A Beautiful Day di Lynne Ramsay, Joaquin Phoenix, Ekaterina Samsonov, John Doman, Alessandro Nivola, Alex Manette, durata 95’, nelle sale dal 1° maggio, distribuito da Europictures.
Recensione di Luca Marchetti
Possono solo le musiche stranianti, oniriche e trascinanti del genio di Jonny Greenwood salvare un film saccente e devastante? Dato il nostro enorme amore verso il compositore inglese, musicista dei Radiohead e collaboratore fedele del maestro Paul Thomas Anderson, vorremo tanto dare una risposta affermativa. Purtroppo, opere sbagliate come questo A Beautiful Day non possono far altro che “rovinare” tutto ciò che contaminano, anche il talento di artisti sopraffini. Forse, il nostro è un giudizio troppo definitivo ma, di fronte al Cinema di Lynne Ramsay, non riusciamo, sinceramente, a salvare nulla, schiacciati inesorabilmente dal vuoto pneumatico della sua proposta autoriale.
Trionfatore all’ultimo Festival di Cannes con ben due premi (miglior sceneggiatura e Joaquin Phoenix miglior interprete maschile), A Beautiful Day è l’adattamento molto libero di un racconto noir del novellista Jonathan Ames (famoso per essere l’autore delle serie comica Bored to Death).

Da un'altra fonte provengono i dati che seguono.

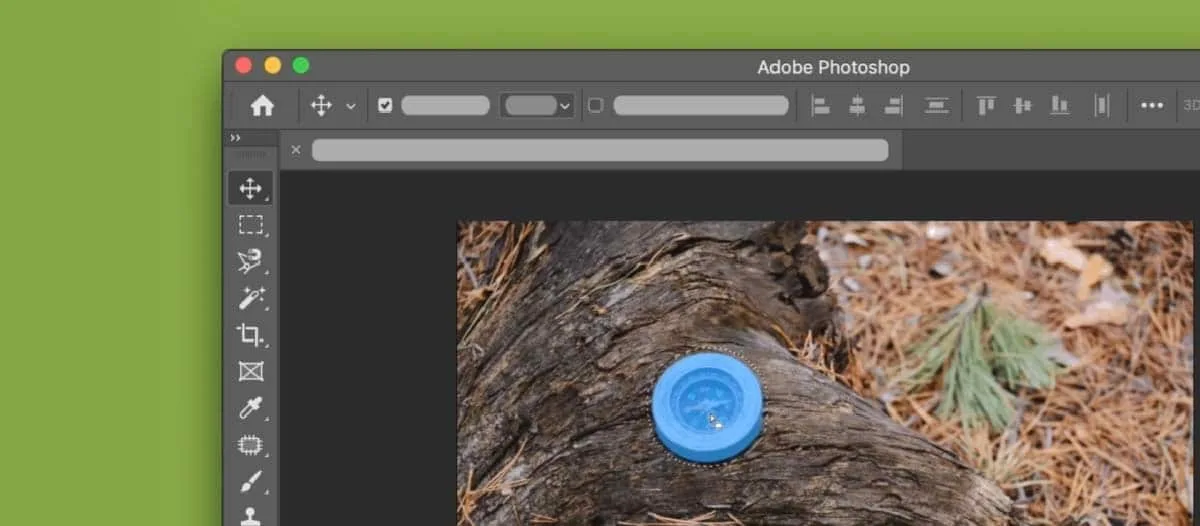
Task: Click the blue compass on the log
Action: tap(707, 407)
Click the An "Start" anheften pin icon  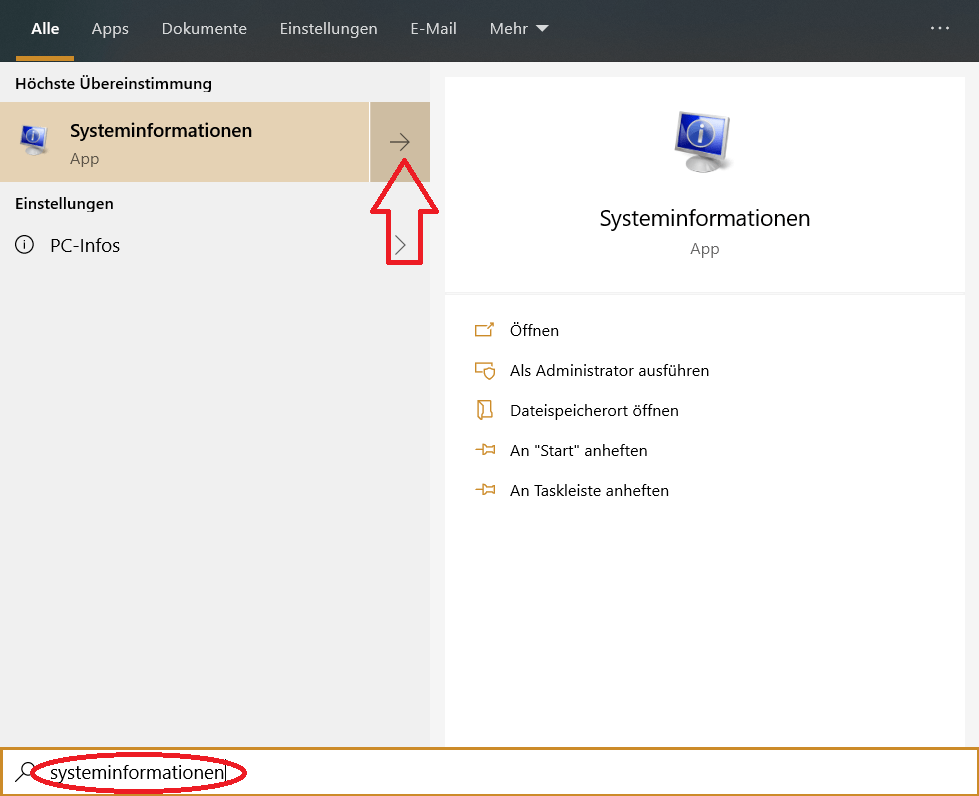click(x=485, y=450)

Qui la parabola violenta del reduce Joe, diventato esperto nel recupero di ragazzine scomparse, assume i contorni sfumati del sogno ridondante, persa tra i fantasmi di un passato di dolori e un presente di ordinaria follia. Il racconto di Ames (pubblicato come romanzo breve dal titolo Non sei mai stato qui) è un piccolo e riuscito esercizio di scrittura, il delirio in prima persona di un uomo autodistruttivo, pronto a continuare la sua missione fino all’inferno. Giocando con l’hard boiled classico e il thriller postmoderno, Ames confeziona una storia veloce e stordente, più efficace come gioco narrativo che come, effettivo, oggetto letterario.

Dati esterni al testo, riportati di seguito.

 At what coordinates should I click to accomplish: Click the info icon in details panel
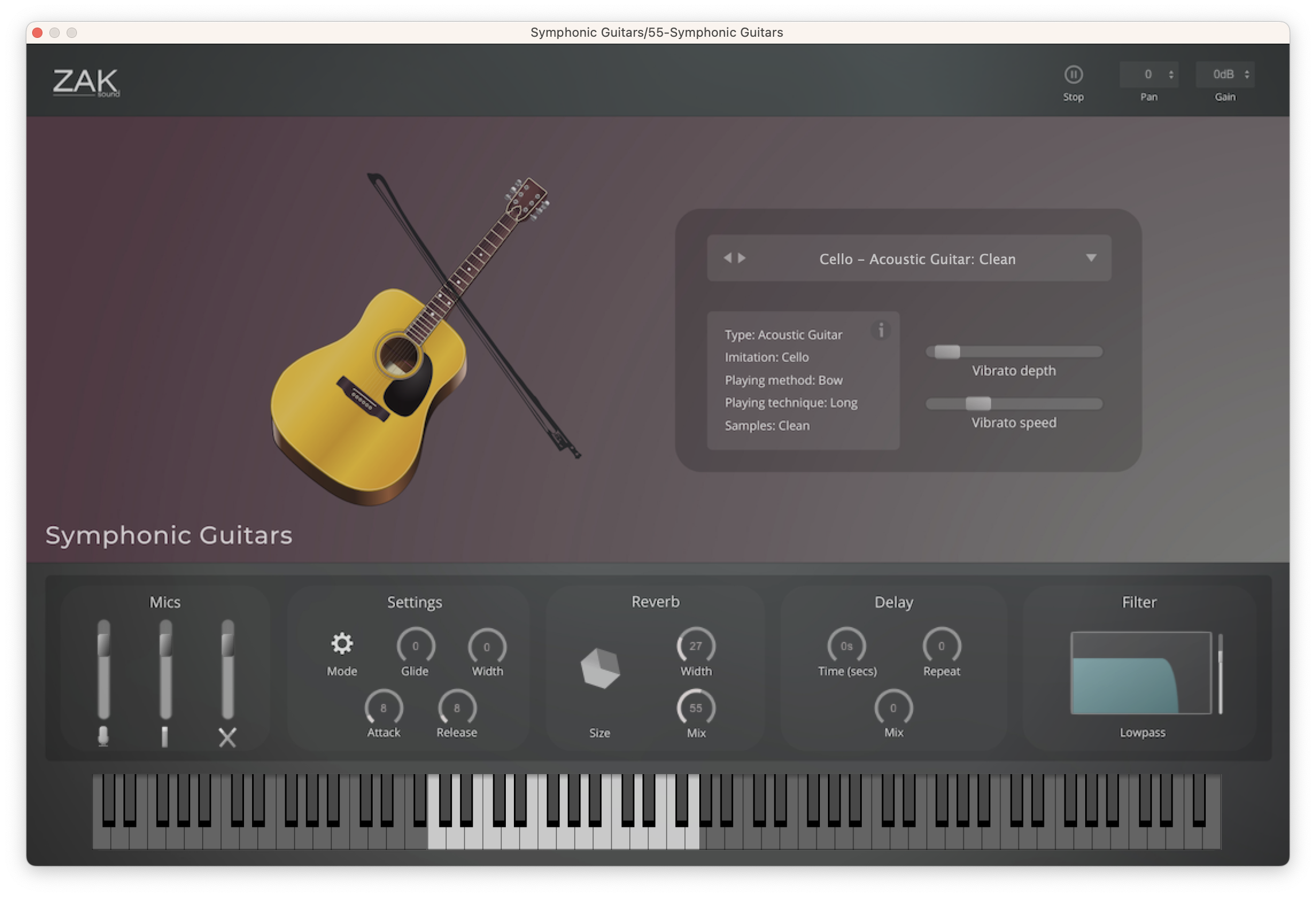click(881, 330)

Nelle mani di Lynne Ramsay, conosciuta in Italia per il terrificante …e ora parliamo di Kevin, il racconto di Ames diventa, però, l’ennesimo prodotto auto-referenziale di un’autrice interessata solo, come molti altri suoi colleghi, a mettere in mostra la propria stantìa idea di cinema indipendente, senza mai cercare di consegnare al pubblico qualcosa di sincero. Quante volte, negli ultimi anni, ci siamo trovati di fronte a personaggi mostruosamente brutali ma dal cuore d’oro? Quanto spesso abbiamo avuto a che fare con violenza estetizzata, con il noir rarefatto, con il genere thriller smontato fino a diventare manierismo spicciolo? A Beautiful Day conserva ed espone, con arroganza, tutto ciò, svendendo la propria povertà artistica per coraggio concettuale e intraprendenza intellettuale.
Filtrata dall’occhio cinico della regista, la storia del buon Joe e della sua missione di salvataggio, tra corruzione e sangue, perde tutto il fascino del soggetto iniziale, per deragliare nella disperazione più ripetitiva, nelle metafore più scontate. Di A Beautiful Day, alla fine, resta davvero ben poco, se non l’interpretazione muscolare e totale del suo splendido protagonista.
Gonfio, solitario e dolente, Joaquin Phoenix fa di tutto per sobbarcarsi la salvezza dell’opera, mettendo il proprio corpo straziato e il proprio carisma soffocante al servizio della visione (egoista) della Ramsey. La sua abnegazione alla causa, pur garantendogli un meritato elogio della critica, non riesce a convincerci delle buone e oneste intenzioni di un lavoro che, solo con un enorme e retorico sforzo di fantasia, può essere considerato vicino a opere strutturate e ambiziose come Taxi Driver o Drive.